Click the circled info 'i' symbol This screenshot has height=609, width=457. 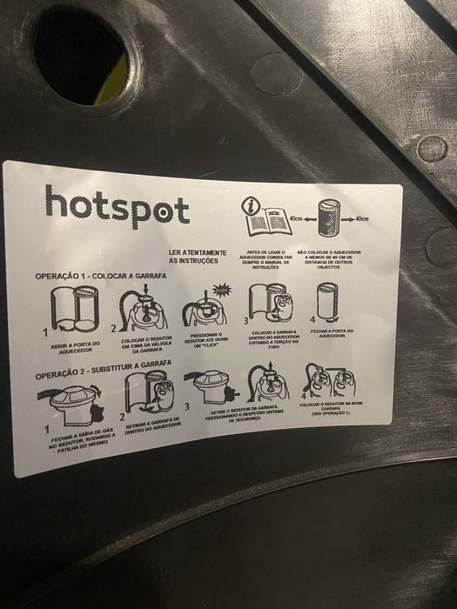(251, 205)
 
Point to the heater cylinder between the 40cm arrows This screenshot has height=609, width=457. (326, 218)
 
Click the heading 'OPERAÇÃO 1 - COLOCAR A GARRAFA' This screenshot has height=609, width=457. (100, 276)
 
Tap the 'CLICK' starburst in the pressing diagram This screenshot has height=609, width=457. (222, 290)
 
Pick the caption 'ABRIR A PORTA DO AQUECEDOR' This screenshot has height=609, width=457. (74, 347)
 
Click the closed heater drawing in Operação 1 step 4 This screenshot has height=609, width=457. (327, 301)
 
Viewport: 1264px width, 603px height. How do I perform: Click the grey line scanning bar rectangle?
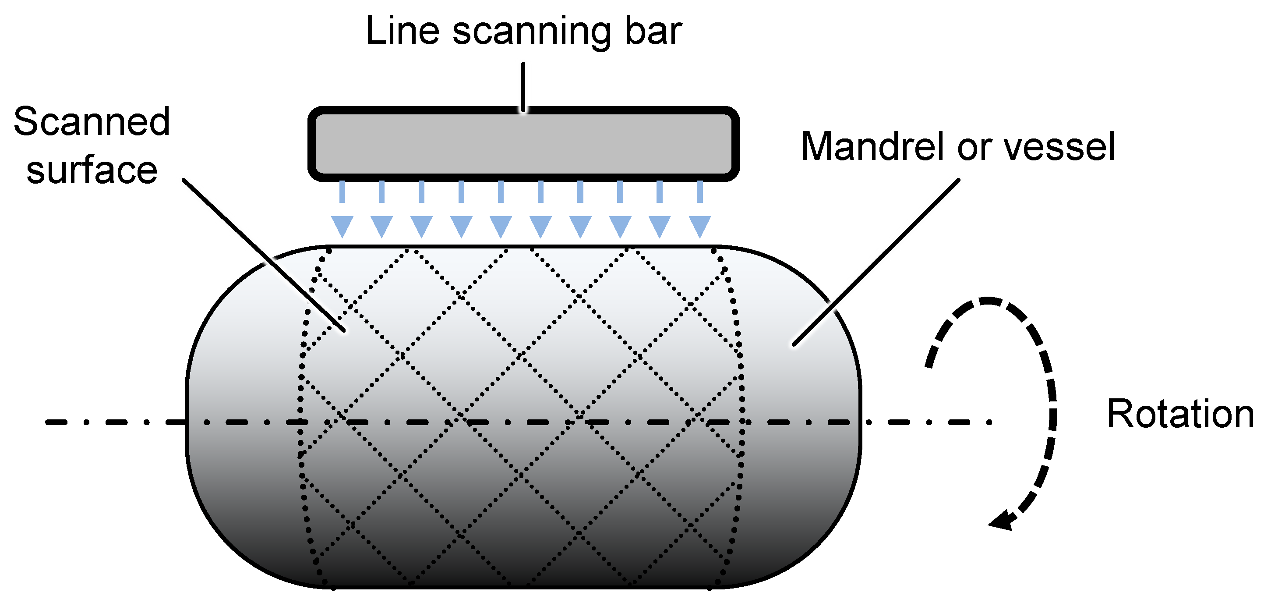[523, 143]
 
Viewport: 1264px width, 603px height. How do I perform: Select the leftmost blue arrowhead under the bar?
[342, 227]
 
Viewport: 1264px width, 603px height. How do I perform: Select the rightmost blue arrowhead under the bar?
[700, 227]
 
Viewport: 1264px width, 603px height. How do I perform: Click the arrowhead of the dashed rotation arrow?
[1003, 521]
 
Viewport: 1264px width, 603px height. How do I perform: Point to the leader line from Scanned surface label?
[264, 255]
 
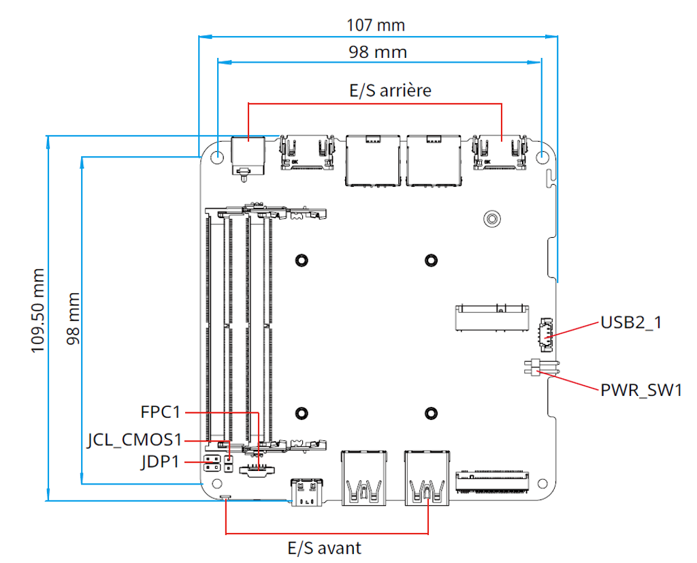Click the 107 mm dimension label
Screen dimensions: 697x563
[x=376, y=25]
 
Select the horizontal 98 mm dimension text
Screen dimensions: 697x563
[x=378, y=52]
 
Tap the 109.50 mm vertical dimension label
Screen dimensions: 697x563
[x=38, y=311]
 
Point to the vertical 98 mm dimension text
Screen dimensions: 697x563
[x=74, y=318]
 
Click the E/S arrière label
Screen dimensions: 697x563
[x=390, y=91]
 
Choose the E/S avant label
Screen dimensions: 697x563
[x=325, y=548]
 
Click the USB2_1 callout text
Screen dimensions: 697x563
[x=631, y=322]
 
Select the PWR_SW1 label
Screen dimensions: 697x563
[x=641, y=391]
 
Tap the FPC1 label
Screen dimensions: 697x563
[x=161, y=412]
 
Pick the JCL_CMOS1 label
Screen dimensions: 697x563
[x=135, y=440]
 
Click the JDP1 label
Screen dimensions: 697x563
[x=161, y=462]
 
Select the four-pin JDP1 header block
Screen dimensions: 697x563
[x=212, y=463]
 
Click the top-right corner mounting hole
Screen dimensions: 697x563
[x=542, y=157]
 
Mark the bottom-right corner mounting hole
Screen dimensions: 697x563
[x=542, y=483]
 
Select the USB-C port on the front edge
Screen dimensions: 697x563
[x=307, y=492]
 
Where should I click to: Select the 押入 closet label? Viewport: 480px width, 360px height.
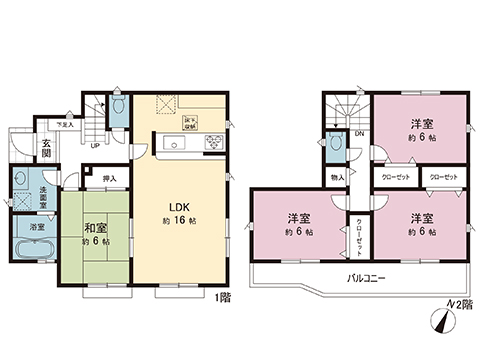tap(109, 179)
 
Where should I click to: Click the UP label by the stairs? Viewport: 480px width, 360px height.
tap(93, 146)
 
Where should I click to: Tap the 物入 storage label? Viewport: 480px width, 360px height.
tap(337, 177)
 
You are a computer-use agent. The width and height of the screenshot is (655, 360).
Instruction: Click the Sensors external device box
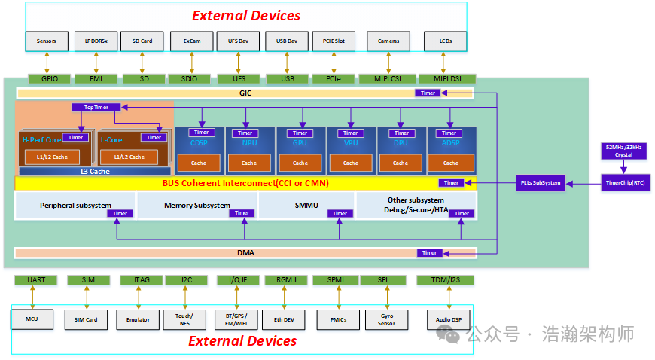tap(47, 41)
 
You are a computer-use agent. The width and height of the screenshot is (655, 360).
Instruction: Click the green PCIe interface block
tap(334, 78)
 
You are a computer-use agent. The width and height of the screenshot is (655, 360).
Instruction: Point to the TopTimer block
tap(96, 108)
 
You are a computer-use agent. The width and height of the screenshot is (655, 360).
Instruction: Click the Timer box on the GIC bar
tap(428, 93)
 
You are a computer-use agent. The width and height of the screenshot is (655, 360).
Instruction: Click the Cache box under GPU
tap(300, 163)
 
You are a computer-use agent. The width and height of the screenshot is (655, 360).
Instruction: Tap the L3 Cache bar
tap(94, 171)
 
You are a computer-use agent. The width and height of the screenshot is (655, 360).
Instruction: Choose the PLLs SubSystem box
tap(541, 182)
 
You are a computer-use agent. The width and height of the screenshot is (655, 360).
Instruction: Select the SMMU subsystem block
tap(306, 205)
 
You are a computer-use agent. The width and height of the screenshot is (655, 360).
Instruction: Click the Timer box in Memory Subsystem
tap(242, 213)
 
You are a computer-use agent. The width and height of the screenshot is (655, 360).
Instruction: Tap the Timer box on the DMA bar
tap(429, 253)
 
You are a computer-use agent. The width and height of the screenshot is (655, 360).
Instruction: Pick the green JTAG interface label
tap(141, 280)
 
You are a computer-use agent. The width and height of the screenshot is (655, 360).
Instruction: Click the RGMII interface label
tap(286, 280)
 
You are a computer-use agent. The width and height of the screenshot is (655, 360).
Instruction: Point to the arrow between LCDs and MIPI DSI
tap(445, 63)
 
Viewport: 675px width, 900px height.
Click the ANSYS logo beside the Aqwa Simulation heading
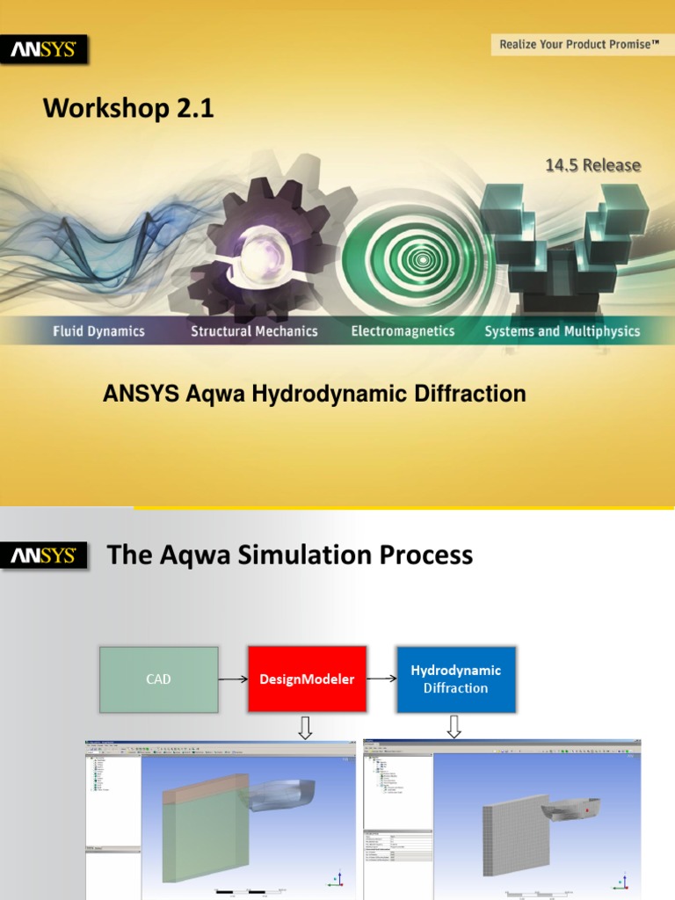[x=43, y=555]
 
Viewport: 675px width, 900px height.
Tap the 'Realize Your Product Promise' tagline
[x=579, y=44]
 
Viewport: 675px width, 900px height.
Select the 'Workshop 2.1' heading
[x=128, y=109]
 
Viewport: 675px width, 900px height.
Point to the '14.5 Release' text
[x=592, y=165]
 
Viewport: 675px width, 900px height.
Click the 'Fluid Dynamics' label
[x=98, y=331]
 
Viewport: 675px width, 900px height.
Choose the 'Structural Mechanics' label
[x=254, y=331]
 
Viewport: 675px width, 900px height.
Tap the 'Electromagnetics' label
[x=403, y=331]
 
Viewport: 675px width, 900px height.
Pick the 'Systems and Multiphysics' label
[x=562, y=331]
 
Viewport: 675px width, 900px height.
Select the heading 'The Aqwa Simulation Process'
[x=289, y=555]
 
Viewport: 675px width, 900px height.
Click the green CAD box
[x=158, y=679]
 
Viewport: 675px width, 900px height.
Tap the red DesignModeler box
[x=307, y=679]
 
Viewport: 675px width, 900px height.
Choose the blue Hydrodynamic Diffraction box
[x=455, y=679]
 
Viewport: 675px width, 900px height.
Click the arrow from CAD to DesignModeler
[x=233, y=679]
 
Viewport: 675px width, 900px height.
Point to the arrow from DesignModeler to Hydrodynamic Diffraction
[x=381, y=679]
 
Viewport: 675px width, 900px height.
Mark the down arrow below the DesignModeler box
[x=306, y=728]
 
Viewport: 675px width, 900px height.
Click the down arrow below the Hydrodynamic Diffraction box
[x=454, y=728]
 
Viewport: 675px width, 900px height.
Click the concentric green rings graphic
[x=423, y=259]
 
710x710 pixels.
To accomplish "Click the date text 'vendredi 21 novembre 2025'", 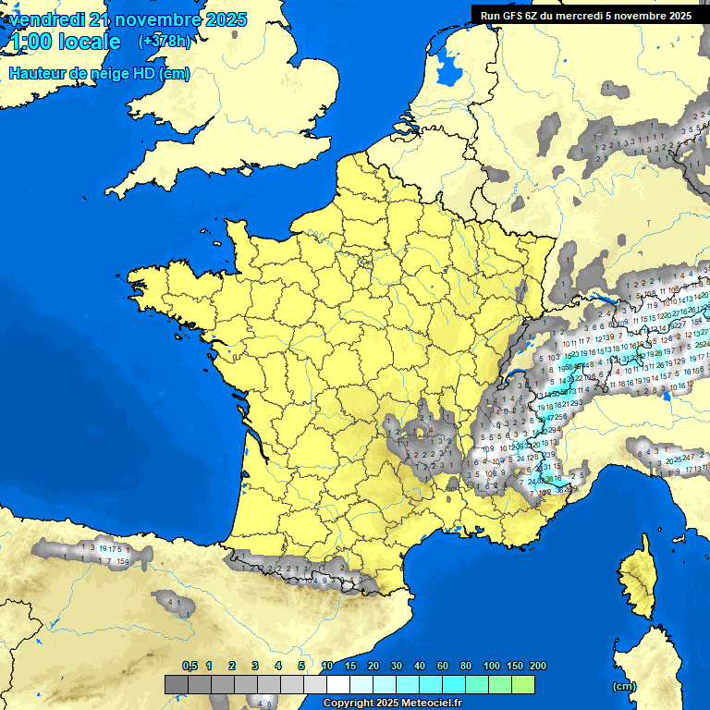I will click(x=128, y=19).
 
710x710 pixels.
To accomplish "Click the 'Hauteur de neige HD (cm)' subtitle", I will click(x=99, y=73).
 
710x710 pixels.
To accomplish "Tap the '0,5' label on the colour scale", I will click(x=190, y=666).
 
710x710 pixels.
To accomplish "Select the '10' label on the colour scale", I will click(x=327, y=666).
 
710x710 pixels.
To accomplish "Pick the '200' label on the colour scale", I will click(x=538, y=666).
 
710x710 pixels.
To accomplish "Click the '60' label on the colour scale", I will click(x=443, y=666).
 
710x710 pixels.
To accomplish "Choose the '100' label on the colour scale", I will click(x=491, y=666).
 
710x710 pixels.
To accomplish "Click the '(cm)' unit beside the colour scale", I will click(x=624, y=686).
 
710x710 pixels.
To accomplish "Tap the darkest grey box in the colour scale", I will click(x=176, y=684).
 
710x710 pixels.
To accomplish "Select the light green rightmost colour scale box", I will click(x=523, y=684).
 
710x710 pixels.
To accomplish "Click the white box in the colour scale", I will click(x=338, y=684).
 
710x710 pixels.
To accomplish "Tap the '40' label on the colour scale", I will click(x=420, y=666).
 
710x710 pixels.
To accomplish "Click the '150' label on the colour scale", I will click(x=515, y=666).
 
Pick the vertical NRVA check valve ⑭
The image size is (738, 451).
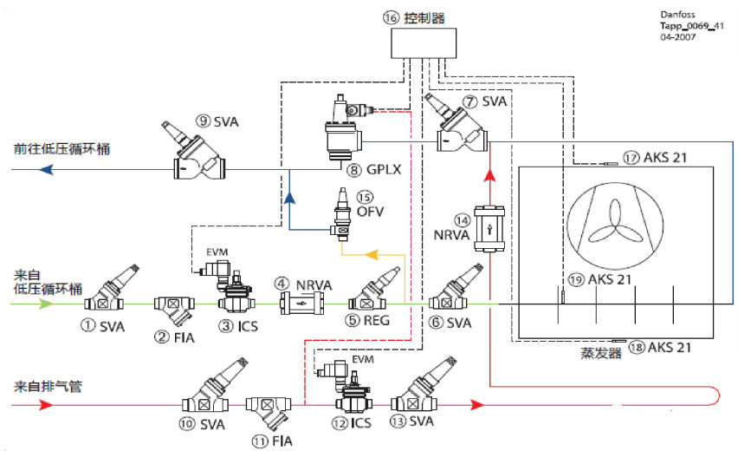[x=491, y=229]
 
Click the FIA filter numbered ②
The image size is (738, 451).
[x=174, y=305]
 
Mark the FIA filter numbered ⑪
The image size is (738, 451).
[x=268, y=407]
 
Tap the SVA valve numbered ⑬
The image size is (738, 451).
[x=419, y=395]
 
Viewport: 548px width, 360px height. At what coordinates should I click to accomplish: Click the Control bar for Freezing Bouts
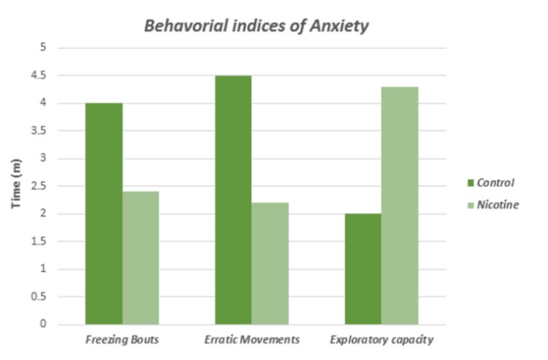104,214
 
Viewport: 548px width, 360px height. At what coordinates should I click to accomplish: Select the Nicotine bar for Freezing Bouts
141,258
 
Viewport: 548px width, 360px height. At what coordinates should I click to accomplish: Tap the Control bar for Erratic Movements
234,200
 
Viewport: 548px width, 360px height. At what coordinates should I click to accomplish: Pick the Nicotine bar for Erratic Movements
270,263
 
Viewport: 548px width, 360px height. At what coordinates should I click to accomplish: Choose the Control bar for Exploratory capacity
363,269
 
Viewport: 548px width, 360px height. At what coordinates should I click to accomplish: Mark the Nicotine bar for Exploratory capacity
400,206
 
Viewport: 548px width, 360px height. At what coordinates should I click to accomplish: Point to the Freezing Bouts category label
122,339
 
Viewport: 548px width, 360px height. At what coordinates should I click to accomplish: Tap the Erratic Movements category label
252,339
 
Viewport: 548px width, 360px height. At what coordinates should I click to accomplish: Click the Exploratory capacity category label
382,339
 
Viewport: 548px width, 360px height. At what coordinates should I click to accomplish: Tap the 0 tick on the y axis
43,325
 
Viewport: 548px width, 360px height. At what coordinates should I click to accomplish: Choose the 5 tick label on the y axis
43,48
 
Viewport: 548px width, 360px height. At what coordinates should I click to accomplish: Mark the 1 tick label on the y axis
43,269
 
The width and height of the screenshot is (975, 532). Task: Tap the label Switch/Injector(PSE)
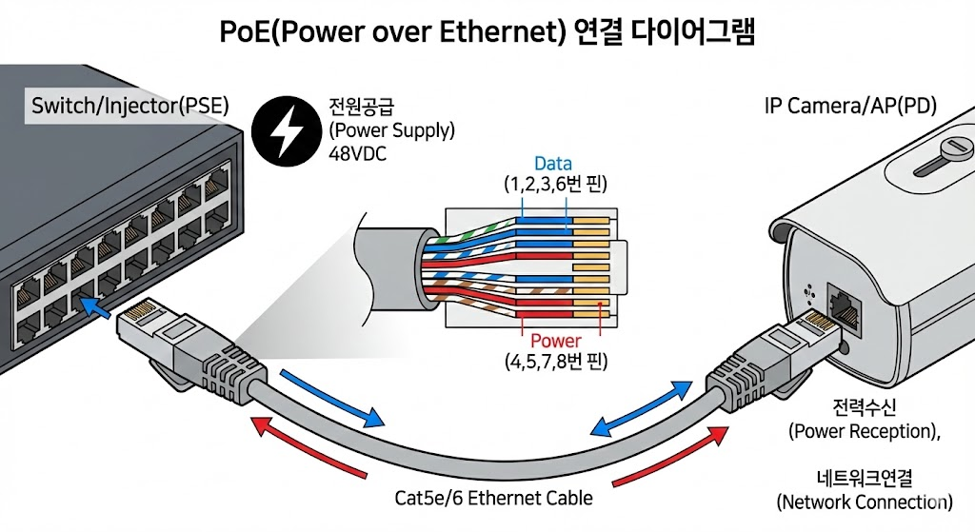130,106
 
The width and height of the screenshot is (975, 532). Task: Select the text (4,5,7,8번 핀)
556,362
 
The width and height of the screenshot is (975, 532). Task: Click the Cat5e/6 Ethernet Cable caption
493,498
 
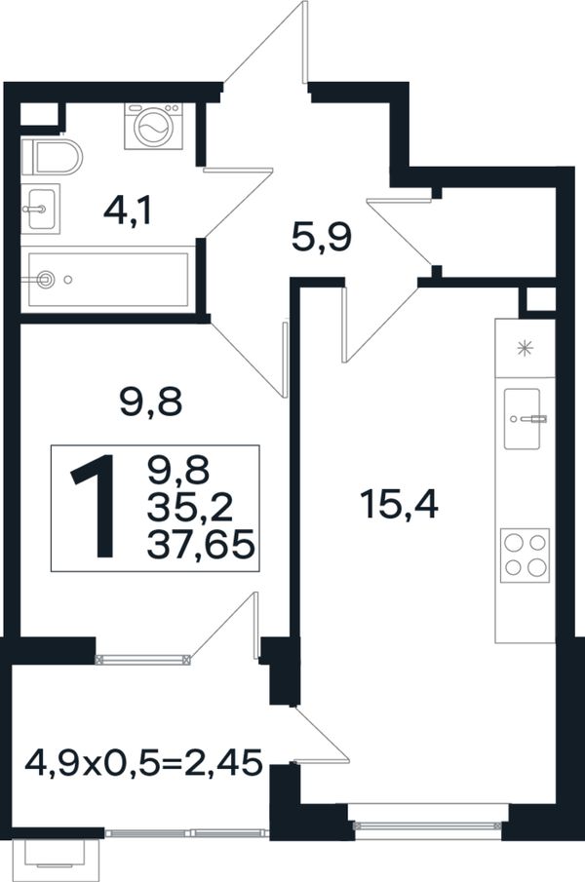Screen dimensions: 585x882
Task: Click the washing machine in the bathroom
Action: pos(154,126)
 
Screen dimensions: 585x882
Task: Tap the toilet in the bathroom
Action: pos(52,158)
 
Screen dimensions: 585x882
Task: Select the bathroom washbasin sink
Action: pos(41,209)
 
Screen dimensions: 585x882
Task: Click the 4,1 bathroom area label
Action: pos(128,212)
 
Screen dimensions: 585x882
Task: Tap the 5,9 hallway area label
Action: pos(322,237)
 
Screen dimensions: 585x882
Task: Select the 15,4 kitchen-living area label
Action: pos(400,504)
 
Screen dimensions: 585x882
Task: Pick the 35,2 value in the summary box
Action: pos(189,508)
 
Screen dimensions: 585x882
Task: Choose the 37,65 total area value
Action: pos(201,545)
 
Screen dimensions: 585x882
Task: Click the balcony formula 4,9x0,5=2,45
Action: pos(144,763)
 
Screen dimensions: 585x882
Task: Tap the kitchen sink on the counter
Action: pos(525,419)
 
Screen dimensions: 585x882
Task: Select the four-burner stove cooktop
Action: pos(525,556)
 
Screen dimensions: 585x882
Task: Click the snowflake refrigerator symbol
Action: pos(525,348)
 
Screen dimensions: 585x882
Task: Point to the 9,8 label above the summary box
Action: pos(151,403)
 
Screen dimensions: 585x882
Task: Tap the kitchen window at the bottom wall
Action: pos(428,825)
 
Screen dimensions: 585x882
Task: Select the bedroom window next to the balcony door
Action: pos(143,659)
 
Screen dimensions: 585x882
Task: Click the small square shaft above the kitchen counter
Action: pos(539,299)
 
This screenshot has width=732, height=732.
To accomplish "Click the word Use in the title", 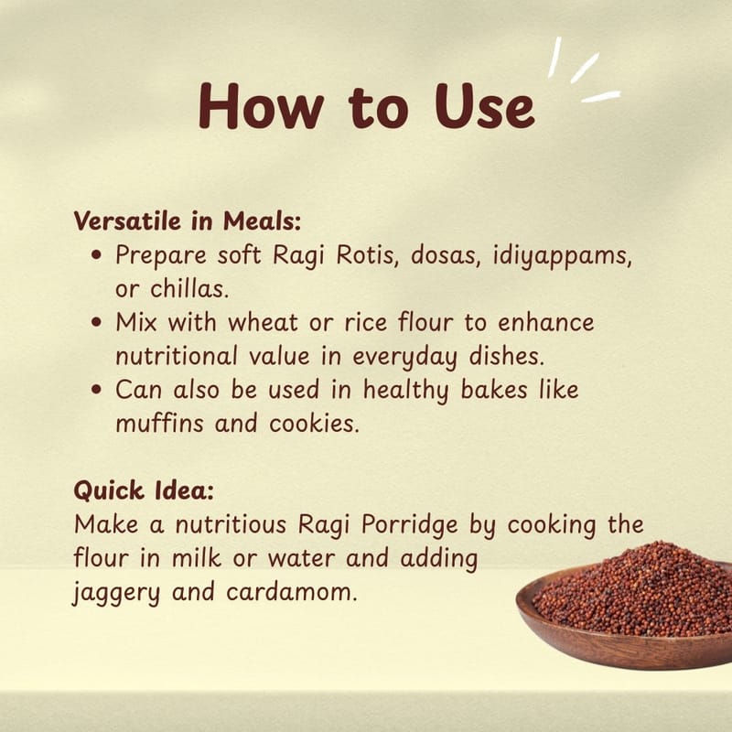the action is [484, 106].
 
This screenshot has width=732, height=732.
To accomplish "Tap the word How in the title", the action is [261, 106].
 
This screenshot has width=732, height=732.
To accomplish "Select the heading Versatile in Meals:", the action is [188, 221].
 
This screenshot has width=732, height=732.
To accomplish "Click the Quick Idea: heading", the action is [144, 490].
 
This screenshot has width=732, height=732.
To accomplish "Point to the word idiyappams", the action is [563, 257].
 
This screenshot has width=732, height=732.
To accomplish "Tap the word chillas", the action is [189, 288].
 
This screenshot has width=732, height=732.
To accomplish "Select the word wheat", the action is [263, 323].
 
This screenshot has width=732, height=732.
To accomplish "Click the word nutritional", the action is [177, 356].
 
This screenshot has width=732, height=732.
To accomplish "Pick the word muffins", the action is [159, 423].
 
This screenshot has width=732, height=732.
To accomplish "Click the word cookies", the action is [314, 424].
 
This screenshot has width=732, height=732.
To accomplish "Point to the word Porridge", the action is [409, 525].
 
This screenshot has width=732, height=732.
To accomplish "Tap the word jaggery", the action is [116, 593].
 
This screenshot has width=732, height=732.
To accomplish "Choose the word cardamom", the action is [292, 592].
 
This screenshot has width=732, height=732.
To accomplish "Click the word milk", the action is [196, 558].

◇ ◇ ◇

TASK TO CARRY OUT:
Lay out the records from the line containing "Select the four-pin JDP1 header block" through the line containing "tap(541, 182)" as a JSON list of strings, one string per line and no blank lines. Omit the pictures from the answer.

ANSWER TO THE EXERCISE:
[
  "Select the four-pin JDP1 header block",
  "Screen dimensions: 697x563",
  "[x=212, y=463]",
  "Click the top-right corner mounting hole",
  "Screen dimensions: 697x563",
  "[x=542, y=157]",
  "Mark the bottom-right corner mounting hole",
  "Screen dimensions: 697x563",
  "[x=542, y=483]",
  "Select the USB-C port on the front edge",
  "Screen dimensions: 697x563",
  "[x=307, y=492]",
  "Where should I click to: Select the 押入 closet label? Viewport: 480px width, 360px height.",
  "tap(109, 179)",
  "Where should I click to: Click the UP label by the stairs? Viewport: 480px width, 360px height.",
  "tap(93, 146)",
  "Where should I click to: Tap the 物入 storage label? Viewport: 480px width, 360px height.",
  "tap(337, 177)",
  "You are a computer-use agent. The width and height of the screenshot is (655, 360).",
  "Instruction: Click the Sensors external device box",
  "tap(47, 41)",
  "You are a computer-use agent. The width and height of the screenshot is (655, 360).",
  "Instruction: Click the green PCIe interface block",
  "tap(334, 78)",
  "You are a computer-use agent. The width and height of the screenshot is (655, 360).",
  "Instruction: Point to the TopTimer block",
  "tap(96, 108)",
  "You are a computer-use agent. The width and height of the screenshot is (655, 360).",
  "Instruction: Click the Timer box on the GIC bar",
  "tap(428, 93)",
  "You are a computer-use agent. The width and height of the screenshot is (655, 360).",
  "Instruction: Click the Cache box under GPU",
  "tap(300, 163)",
  "You are a computer-use agent. The width and height of the screenshot is (655, 360).",
  "Instruction: Tap the L3 Cache bar",
  "tap(94, 171)",
  "You are a computer-use agent. The width and height of the screenshot is (655, 360).",
  "Instruction: Choose the PLLs SubSystem box",
  "tap(541, 182)"
]